Scan the entries for lines with the word "Task", then copy those lines.

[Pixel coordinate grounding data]
____
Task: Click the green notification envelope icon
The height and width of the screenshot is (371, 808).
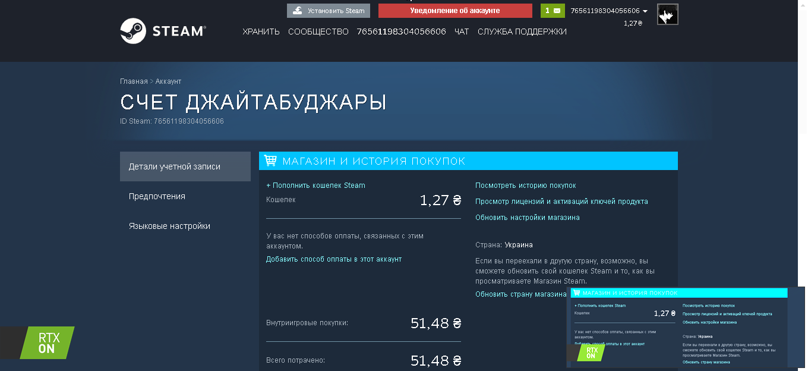Action: tap(553, 11)

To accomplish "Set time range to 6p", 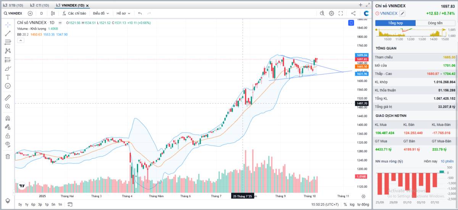I will click(33, 204).
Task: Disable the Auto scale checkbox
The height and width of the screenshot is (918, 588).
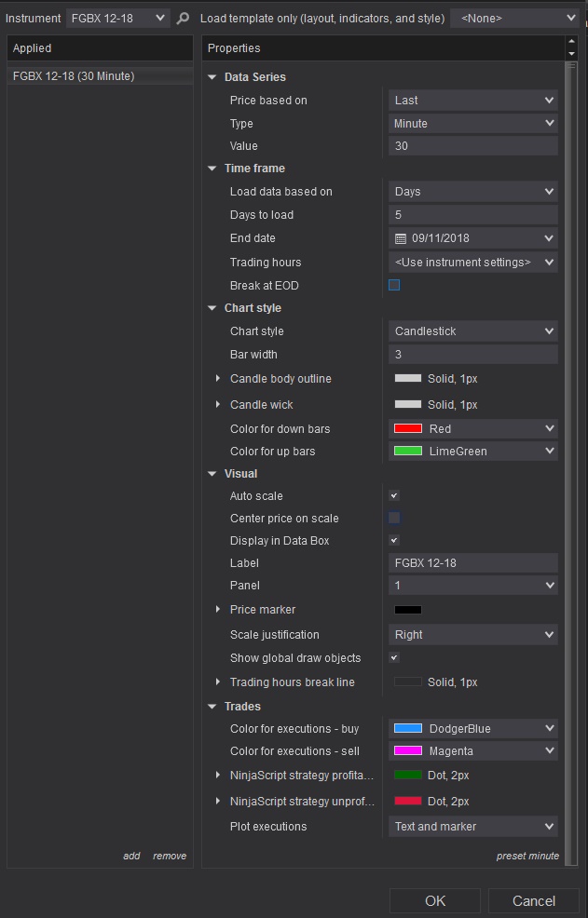Action: [x=394, y=496]
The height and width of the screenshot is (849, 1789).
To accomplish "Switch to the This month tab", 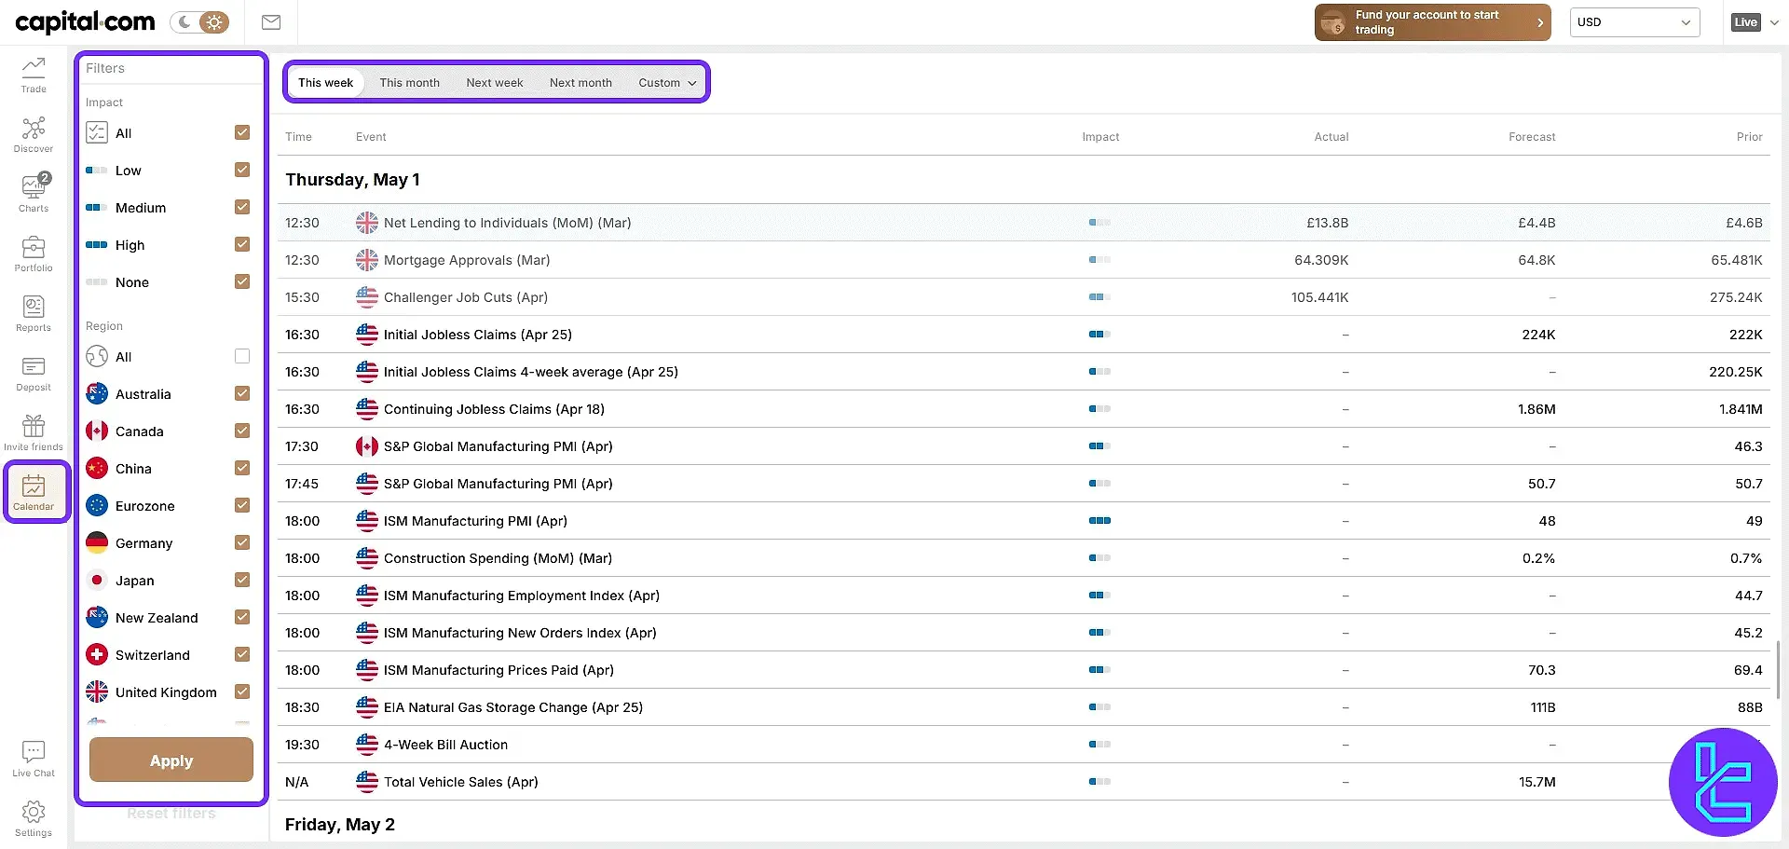I will pyautogui.click(x=409, y=83).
____
## ANSWER SPACE
Task: Click the green notification envelope icon
Task: Disable the Auto scale checkbox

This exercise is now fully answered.